Sarah Davis won! She guessed it on the nose, and her prize is the immense satisfaction I’m certain she’s feeling right now.
Well done, Sarah! Thank you (all of you) for playing.
What’s strange to me is that I never considered looking for a synonym. It’s my habit to be watchful about how many times I use a given word in a single piece of writing. It’s my delight (and distraction) to consult a thesaurus (Merriam-Webster has an outstanding application on their site) in order to say the same thing in different ways.
When I was in high school, the vocabulary building program in my English classes had a section called Shades of Meaning. Here we’d learn a handful of words that were termed synonyms, and we’d have to demonstrate knowledge of how the words differed and the best ways to use them.
I hated it at the time, forever certain of failing the weekly (and very difficult) vocabulary quizzes. But I think I learned a lot. And here’s the thing: shades of meaning among synonyms are an excellent time.
So here’s your word game this time around: offer a synonym (or near-synonym) for vulnerable, and explain the shade of meaning: how is this word expressing something a little different than the word vulnerable itself?
You’re going to love this.
Maybe I’ll wish I’d chosen one, or some, or all of them.
In other news, I had to move last week’s discussion of What You Are Looking for Is in the Library to this week. That’s right! If you were unable to join us last week, never fear!

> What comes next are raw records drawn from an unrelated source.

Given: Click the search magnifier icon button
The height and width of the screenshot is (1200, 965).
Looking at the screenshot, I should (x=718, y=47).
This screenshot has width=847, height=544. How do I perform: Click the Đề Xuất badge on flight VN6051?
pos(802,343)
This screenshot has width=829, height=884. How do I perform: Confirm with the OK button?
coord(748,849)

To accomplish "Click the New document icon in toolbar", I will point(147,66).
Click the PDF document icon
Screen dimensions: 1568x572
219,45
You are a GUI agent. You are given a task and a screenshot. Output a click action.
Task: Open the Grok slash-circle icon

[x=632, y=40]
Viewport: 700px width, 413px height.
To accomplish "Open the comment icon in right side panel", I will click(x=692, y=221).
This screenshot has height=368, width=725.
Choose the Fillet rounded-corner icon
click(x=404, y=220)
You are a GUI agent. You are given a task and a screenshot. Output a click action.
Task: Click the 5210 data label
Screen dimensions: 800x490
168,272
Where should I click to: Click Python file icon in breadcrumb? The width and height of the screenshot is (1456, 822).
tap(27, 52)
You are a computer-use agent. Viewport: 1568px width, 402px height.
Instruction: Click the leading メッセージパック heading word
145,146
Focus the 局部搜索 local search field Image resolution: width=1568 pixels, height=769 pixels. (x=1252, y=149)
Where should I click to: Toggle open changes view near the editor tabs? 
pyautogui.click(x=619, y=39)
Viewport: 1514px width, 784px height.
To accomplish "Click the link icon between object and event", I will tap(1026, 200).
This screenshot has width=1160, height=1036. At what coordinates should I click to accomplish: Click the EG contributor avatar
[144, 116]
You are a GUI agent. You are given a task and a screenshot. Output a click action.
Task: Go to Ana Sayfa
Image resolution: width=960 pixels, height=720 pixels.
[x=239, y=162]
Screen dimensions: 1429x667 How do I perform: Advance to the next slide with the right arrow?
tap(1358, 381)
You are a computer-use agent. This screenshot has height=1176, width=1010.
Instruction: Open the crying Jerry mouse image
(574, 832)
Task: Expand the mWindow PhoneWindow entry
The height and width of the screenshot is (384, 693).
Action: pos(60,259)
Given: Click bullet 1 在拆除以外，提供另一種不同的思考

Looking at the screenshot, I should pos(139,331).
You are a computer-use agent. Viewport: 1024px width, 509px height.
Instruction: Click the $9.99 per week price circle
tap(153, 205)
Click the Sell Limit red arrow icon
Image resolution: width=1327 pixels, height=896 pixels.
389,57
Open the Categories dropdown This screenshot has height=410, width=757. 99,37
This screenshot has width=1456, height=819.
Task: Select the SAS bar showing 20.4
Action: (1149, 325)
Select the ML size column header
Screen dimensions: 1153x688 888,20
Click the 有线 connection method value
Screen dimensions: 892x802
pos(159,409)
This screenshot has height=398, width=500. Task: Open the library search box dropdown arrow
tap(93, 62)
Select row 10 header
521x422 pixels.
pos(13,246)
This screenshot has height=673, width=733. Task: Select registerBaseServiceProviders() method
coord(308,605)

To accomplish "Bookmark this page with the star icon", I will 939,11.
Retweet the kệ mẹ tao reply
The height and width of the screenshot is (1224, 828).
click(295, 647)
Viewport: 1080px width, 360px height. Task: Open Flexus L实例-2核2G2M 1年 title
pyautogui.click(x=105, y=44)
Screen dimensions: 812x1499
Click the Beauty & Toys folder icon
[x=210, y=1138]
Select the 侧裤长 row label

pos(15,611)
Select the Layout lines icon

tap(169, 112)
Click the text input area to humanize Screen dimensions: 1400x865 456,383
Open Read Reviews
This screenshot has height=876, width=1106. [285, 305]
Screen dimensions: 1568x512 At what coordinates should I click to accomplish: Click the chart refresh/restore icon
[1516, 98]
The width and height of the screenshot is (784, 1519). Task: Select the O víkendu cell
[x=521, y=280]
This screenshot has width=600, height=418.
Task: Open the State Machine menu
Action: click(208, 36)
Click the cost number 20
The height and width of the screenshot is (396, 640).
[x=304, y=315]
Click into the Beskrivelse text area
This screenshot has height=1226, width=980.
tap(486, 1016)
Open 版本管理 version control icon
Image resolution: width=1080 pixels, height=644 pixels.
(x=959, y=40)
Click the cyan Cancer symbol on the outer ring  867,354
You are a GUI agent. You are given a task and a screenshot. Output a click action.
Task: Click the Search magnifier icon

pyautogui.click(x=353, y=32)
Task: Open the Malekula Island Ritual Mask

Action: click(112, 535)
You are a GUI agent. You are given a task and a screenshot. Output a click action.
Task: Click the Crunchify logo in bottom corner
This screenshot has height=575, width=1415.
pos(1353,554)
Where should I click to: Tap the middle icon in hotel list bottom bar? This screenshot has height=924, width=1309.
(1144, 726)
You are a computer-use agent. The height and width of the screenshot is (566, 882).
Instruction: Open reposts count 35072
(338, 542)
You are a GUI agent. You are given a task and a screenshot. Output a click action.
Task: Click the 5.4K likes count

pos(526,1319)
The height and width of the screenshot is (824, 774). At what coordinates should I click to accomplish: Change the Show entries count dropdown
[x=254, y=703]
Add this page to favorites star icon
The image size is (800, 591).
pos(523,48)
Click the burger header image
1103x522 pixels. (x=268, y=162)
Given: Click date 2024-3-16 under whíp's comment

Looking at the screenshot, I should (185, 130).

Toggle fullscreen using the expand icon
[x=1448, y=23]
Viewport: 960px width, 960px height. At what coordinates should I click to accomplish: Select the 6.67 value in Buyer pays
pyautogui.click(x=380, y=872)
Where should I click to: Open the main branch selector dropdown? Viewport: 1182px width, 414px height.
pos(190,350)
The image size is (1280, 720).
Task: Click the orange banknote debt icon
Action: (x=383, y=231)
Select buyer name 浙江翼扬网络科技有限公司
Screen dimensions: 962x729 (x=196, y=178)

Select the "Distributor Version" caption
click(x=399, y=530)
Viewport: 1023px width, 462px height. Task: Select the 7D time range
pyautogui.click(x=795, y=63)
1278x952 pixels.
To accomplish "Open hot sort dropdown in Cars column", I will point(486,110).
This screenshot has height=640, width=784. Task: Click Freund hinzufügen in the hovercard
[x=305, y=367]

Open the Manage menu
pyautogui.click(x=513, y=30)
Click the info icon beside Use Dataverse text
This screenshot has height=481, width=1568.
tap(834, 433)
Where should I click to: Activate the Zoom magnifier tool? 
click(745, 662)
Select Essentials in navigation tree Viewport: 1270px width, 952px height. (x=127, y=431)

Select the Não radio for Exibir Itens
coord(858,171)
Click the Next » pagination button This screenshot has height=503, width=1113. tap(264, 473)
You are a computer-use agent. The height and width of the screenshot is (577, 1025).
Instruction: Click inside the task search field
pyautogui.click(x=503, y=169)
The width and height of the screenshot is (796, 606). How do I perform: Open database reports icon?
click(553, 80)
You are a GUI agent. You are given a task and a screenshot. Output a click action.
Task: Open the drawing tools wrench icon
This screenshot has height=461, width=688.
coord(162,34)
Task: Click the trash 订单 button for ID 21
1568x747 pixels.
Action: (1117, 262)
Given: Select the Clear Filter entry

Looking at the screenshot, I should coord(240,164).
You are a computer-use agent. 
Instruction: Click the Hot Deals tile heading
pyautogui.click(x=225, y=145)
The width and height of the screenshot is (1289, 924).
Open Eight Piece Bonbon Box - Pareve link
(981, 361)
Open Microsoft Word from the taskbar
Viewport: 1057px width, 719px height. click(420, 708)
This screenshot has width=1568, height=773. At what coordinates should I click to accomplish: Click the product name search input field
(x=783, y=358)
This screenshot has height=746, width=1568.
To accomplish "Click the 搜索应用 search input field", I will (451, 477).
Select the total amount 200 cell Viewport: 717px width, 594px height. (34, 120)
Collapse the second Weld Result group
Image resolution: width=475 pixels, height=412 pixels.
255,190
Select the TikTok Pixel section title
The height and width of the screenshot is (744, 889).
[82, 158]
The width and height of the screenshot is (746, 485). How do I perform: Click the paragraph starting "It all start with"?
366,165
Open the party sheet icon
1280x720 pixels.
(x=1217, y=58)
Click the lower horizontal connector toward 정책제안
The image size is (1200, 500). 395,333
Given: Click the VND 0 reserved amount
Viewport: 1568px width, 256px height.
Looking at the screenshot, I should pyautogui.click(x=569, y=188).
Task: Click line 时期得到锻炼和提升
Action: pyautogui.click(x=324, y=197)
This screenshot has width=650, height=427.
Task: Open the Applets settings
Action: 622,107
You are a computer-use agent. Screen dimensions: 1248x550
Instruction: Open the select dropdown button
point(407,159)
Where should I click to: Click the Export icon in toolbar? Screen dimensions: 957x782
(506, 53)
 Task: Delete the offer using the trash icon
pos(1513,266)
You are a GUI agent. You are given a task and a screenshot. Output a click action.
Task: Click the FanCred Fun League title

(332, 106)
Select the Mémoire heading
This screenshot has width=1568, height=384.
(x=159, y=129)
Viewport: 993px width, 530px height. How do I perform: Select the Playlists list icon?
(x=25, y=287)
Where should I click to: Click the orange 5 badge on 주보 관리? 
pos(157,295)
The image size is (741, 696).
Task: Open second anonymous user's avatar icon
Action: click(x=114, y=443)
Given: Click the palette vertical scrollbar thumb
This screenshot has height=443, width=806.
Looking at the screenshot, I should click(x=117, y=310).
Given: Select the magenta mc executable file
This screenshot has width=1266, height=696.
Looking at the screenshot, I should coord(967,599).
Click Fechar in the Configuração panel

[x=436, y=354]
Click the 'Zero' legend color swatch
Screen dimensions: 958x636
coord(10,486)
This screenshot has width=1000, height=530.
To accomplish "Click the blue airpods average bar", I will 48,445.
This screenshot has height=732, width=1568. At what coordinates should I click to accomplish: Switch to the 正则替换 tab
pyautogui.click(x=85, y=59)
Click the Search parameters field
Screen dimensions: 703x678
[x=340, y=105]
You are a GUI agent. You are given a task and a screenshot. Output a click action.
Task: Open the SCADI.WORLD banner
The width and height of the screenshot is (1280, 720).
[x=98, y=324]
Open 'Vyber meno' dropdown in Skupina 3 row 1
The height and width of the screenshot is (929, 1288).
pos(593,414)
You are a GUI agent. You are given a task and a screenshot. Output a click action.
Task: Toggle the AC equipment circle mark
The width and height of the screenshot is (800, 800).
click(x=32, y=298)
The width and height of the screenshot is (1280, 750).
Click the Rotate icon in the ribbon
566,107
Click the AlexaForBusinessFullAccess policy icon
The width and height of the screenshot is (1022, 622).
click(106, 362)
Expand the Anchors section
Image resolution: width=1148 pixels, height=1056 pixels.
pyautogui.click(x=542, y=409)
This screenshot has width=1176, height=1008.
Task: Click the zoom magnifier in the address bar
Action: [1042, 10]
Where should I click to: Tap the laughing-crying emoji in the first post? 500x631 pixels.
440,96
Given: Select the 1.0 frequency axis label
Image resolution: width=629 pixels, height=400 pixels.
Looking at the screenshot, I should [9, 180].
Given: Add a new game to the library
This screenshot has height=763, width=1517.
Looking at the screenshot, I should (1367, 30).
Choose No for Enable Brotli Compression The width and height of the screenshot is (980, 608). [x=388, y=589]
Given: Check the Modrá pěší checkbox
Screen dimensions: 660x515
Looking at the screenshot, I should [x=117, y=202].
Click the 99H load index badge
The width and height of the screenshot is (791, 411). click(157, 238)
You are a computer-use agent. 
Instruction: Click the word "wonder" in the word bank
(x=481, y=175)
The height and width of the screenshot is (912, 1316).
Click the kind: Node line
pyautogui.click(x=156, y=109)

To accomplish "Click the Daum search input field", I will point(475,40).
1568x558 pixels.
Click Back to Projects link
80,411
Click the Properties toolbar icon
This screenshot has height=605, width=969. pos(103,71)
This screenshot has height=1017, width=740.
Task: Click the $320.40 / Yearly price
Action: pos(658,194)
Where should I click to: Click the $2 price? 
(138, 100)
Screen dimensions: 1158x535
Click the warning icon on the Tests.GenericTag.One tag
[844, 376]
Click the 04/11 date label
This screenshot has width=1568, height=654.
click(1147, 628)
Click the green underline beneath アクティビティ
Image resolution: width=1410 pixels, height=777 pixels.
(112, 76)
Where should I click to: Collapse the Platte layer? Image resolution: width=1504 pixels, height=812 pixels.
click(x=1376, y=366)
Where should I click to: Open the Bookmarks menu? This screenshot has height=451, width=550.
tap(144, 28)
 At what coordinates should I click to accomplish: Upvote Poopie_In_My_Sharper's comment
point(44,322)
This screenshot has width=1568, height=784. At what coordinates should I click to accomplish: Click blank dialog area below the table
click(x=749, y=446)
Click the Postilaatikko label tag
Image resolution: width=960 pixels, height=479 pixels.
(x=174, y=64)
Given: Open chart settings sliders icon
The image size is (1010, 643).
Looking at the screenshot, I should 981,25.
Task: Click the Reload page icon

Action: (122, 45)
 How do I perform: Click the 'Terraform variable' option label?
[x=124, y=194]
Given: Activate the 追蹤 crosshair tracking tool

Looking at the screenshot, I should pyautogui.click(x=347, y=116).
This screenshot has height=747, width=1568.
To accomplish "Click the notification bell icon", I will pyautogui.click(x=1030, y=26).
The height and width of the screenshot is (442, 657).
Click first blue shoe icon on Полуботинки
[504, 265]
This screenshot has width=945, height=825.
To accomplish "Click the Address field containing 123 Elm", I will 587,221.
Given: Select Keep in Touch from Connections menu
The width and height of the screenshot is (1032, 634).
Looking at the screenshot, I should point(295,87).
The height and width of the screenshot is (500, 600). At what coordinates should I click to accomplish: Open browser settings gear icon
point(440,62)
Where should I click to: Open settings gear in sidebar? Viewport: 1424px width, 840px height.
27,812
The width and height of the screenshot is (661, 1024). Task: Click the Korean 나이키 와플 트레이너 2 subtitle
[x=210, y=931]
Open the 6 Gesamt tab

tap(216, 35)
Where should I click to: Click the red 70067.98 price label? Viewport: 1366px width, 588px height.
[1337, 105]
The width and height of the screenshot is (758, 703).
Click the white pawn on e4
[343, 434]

We were all unable to join us last week, so you missed nothing!
Our discussion is re-scheduled for this Thursday, March 6, at 8 PM. Once again, reply “I’m in!” in the comments below, and on Thursday morning I’ll send you an email with the necessary details. I hope that all who wanted to join last week can do so this time around, and maybe we’ll add some more of you to the group. I’d love that!
And in the last bit of news, this week I’m enjoying spring break. I’ll spend most of it at home, tackling some purge/home-improvement projects, some yard work, and some writing (always some writing). But I did want to get out of town for a few days, so I’m writing to you now from Charlottesville, Virginia.
What is it about getting out of town? There’s just something delicious about shaking off the claims of work and household. And I love— as a friend once wrote of her road trip— to feel the road: to know and count the distance between here and there, to watch the change in landscape as you go.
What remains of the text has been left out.